И.М.: Я сама – человек дискомфортных состояний, именно они являются для меня наиболее продуктивными в смысле жизненной энергии, так как требуют решения какой-либо проблемы здесь и сейчас. Я не думаю, что возможно связать эти различные состояния в одно целое, так как каждое из них требует задействования собственных средств для выхода. Поэтическое слово обращается к опыту поэтических решений реальной проблемы и часто работает на опережение (в моем случае), и что касается наиболее возможного варианта развития событий и решения проблемы, то в стихах он определяется с большей долей вероятности.

РЖ: Что может поэзия, что может она сделать с человеком? В Ваших стихах получается, что поэзия может ускорить бег времени, быстро прокрутить кинопленку жизни, окрылить человека, на время впавшего в уныние, или позволить ему миновать боль. Но с этим может справиться и кино, и спектакль, а что именно еще делает поэтическая речь? Каково здесь Ваше поэтическое кредо? Можно ли сказать, что стихи позволяют дать формулы там, где другие искусства дают интуитивные рецепты?

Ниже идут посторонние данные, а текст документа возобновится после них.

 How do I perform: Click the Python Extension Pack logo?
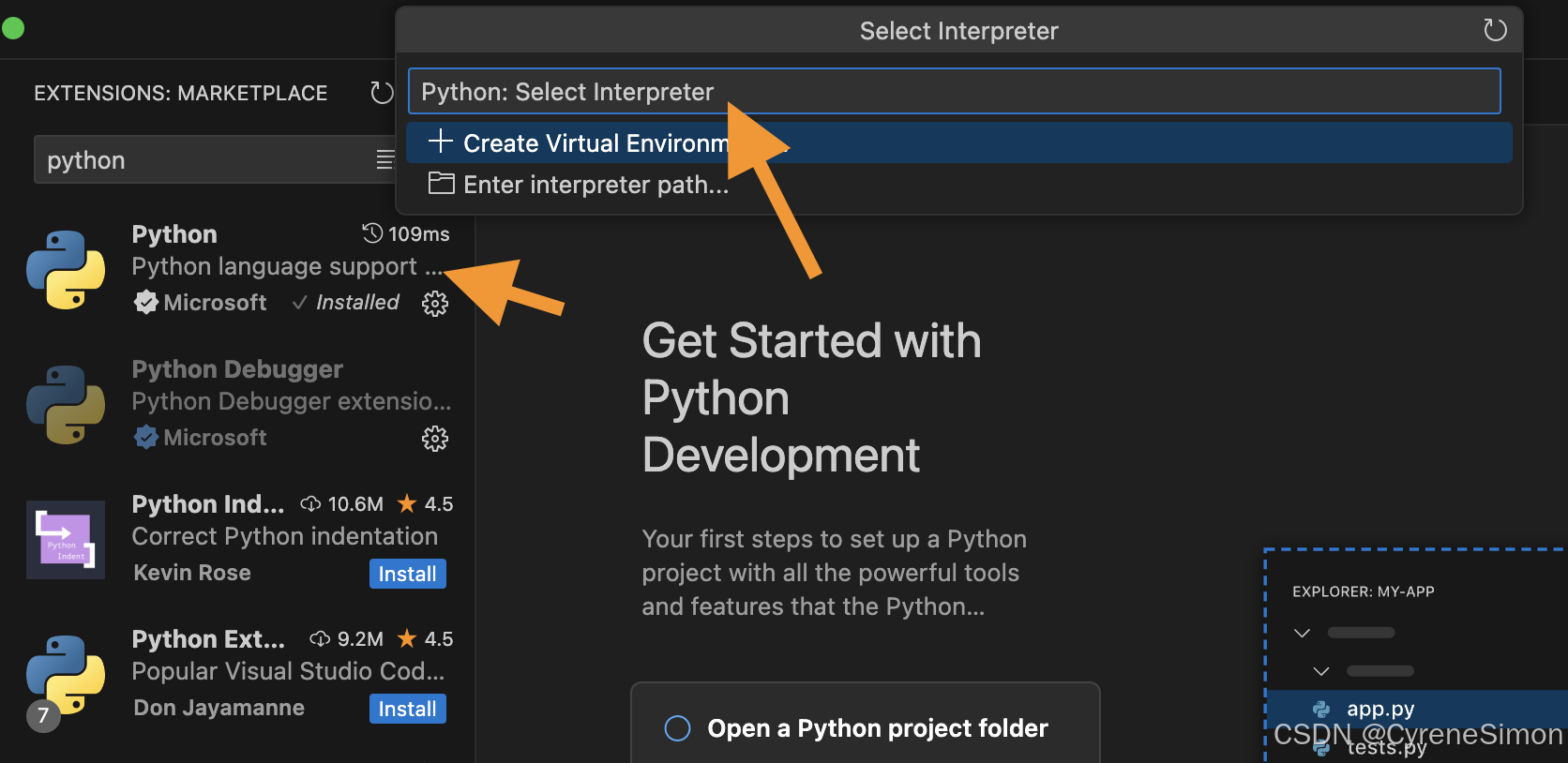tap(66, 675)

И.М.: Поэтическая речь, как и язык любого другого вида искусства, дает тебе только одно ощущение – что ты не уникален. Уникальность – это очень страшное чувство. Потому что именно в состоянии ощущения собственной уникальности ты берешь только на себя ответственность за свою жизнь, за свое никому не нужное прошлое и свое никому не известное будущее. Поэзия смеется над тобой и через этот смех спасает. То же самое делают другие искусства, воздействуя на разные органы восприятия. Что касается моего поэтического кредо, то оно вообще может быть только одно – делать то, что ты можешь лучше всего, точнее, создавать такое пространство стиха, в которым ты совершенен.

РЖ:Последний вопрос. Кто для Вас идеальный поэт, как бы Вы описали идеального поэта? Это разговорчивый свидетель, способный вспомнить радости, или молчаливый мыслитель, уходящий во тьму самозабвенности? Такой поэт – мистик, чудотворец, или врач, или учитель, воспитатель ума и души? Что обещает этот образ идеального поэта?

И.М.: Идеальный поэт – это Бог, которому есть дело до всех нас. Образ, который ничего не обещает.